Der Sentiero degli Artisti (Weg der Künstler) in Greccio: Das Dorf der ersten Weihnachtskrippe wird zur Freilicht-Galerie
Im Dorf Greccio, wo der Heilige Franziskus im Jahr 1223 die Weihnachtskrippe erfand, sind die Wände der Häuser zu Leinwänden geworden. Der Sentiero degli Artisti (Weg der Künstler) ist ein Rundgang, der 26 Werke internationaler Künstler an den Wänden der Altstadt umfasst: Eine Galerie für zeitgenössische Kunst unter freiem Himmel, die durch Gassen, über kleine Plätze und über Treppen führt, vom Krippenmuseum bis zu den verborgensten Ecken des Dorfes.
Künstler aus aller Welt erzählen von Franziskus
Die Initiative wurde 2011 ins Leben gerufen und von der Region Latium zur Wiederbelebung kleinerer historischer Ortskerne finanziert.

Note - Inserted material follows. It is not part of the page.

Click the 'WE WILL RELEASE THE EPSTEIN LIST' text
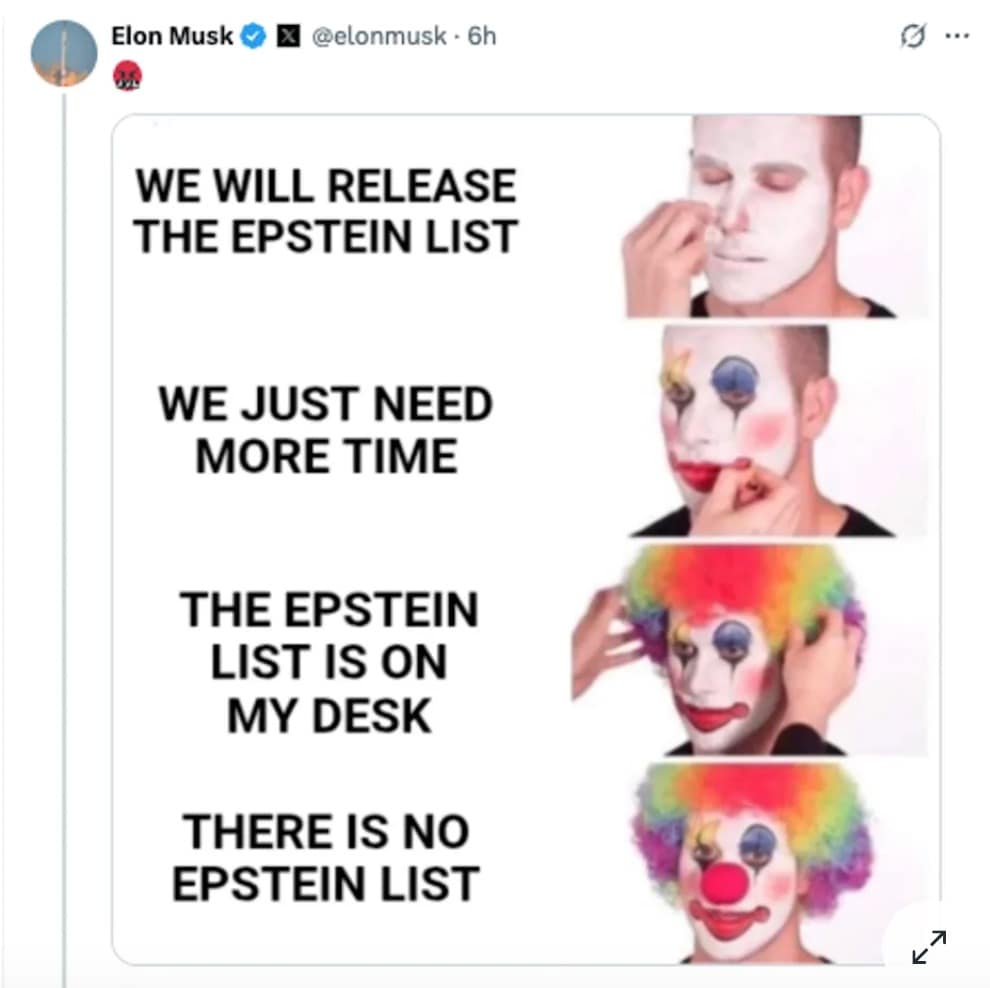point(326,210)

Über eine öffentliche Ausschreibung kamen Maler aus Brasilien, dem Irak, Frankreich, China, der Tschechischen Republik und Italien. Grace Ramos, Direktorin der Akademie der Schönen Künste von Salvador de Bahia, Ali Al Jabir, Zha aus Prag, Tao Jung Mose – Namen, die heute die Wände dieses 1.500 Einwohner zählenden Dorfes zieren. Die Hausbesitzer stellten die Fassaden zur Verfügung. Der rote Faden ist nur einer: die franziskanischen Ideale des Friedens, der Brüderlichkeit und der Einfachheit.

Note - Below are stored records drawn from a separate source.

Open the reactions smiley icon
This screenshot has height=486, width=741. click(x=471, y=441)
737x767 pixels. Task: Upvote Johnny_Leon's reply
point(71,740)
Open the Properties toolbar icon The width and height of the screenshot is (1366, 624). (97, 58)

Der Felsbrocken des Franziskus
Auf dem Weg trifft man auf ein kleines Gebäude, das den Felsbrocken birgt, auf den Franziskus stieg, um den Griechen zu predigen. Man schlendert durch mittelalterliche Architektur, blickt auf und entdeckt zeitgenössische Kunst. Dieser Kontrast ist beabsichtigt. Es gibt keine Eintrittskarten und Öffnungszeiten sind nicht erforderlich.